The characterization of the AAC indicated that the bacterial treatment altered the micro-morphology of the specimen. The dark layers observed from the SEM analyses were most likely the solid deposition of calcium carbonate, biomass, and unconverted calcium formate. AAC consists mainly of pores with diameters of 10–100 and 0.01–0.5 μm [40% (v/v) and 55% (v/v) of the total pore volume, respectively, Ganendra et al., 2014b] and M. parvus could precipitate solid crystals, consisting mainly of calcium carbonate, with an average diameter of ~10 μm (Ganendra et al., 2014a). This might explain why the solid deposition only altered the microcharacteristic of the specimen.
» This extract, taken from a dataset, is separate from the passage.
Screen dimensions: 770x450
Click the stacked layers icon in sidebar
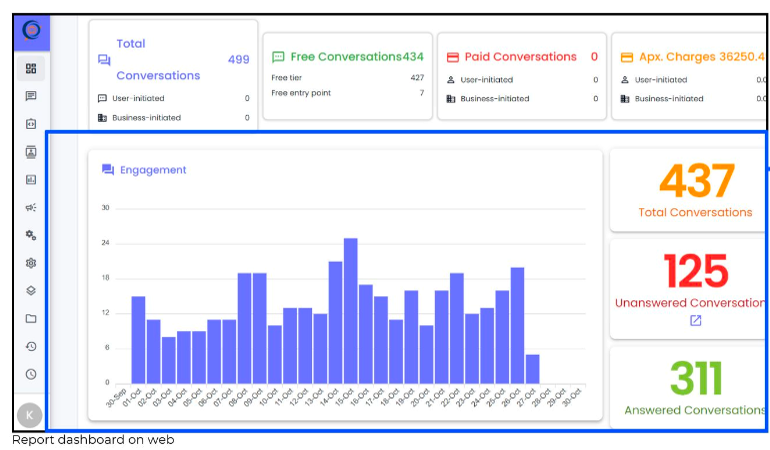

Higher solid volume in the micropores on the specimen's outer surface observed from micro-tomographic analyses indicated that the deposition mainly occurred on this part of the material. This micro-changes cannot be observed when images prior to (Figure 5A) and after bacterially treated (Figure 5B) were visually compared. However, when looking at the difference images some changes appeared (Figure 5C). White spots can be seen in the AAC matrix close to the outer surface, which might indicate the solid precipitation. The changes are however too small, i.e., the spatial resolution is not sufficient, to perform a quantitative analysis. In addition, dark spots can also be observed. These correspond to locations where pieces of the AAC matrix have dissolved during the bacterial treatment. The microtomographic images indicate that the solid precipitate is located in the smaller pores of the AAC structure, and that the large pores remain open. No crust formation was observed, which might explain why the drying rate does not decrease after bacterial treatment (see Section The Effectiveness of MICP on AAC for Concrete Protection).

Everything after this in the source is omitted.